Given data

"""

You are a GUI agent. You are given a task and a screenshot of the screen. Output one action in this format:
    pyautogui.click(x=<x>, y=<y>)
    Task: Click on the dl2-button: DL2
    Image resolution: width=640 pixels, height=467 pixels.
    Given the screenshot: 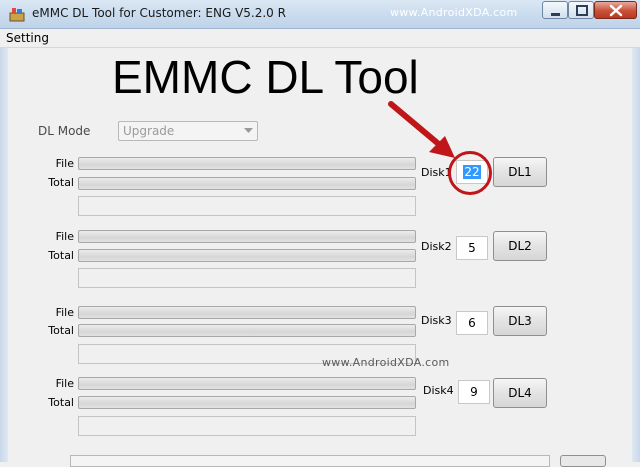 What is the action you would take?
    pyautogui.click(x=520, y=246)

"""
"""

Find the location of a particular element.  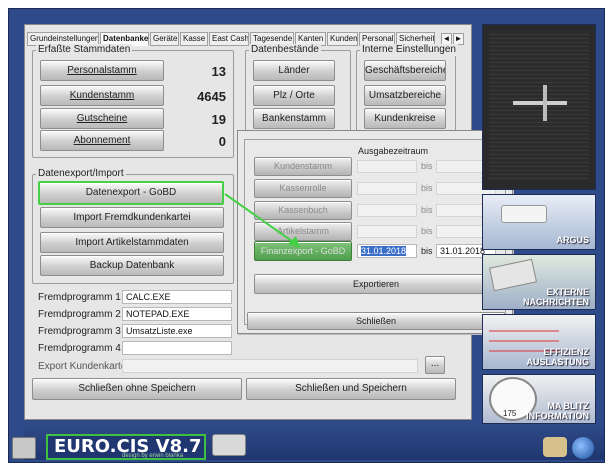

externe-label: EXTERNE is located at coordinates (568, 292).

"""
"""

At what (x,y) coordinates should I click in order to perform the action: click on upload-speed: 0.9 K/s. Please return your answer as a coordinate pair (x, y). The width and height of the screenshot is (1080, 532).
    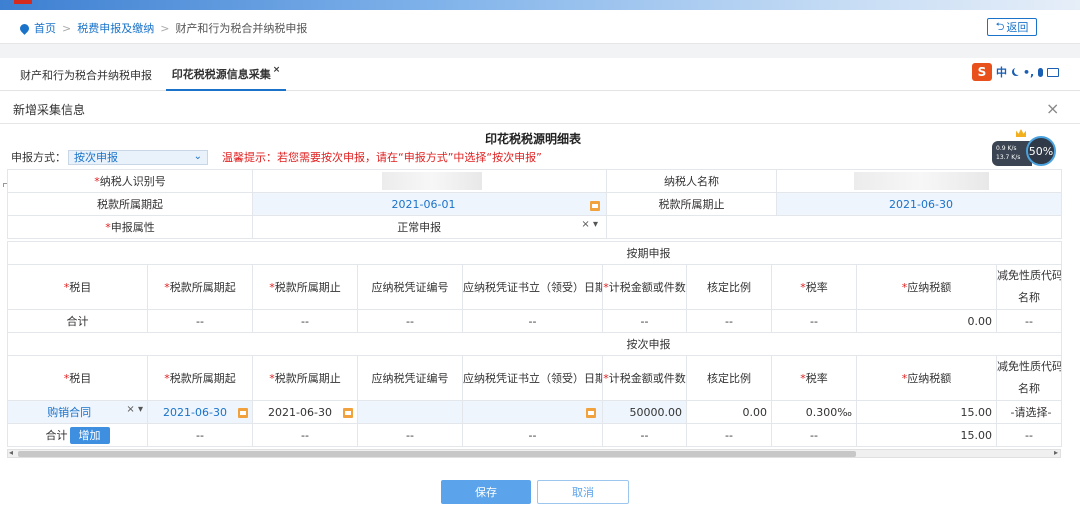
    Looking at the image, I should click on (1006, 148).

"""

The task
Return word for word the lines from the one with "At what (x,y)" up to and including the one with "Looking at the", without the pictures.

Answer for the task
At what (x,y) coordinates should I click in order to perform the action: click on upload-speed: 0.9 K/s. Please return your answer as a coordinate pair (x, y). The width and height of the screenshot is (1080, 532).
    Looking at the image, I should click on (1006, 148).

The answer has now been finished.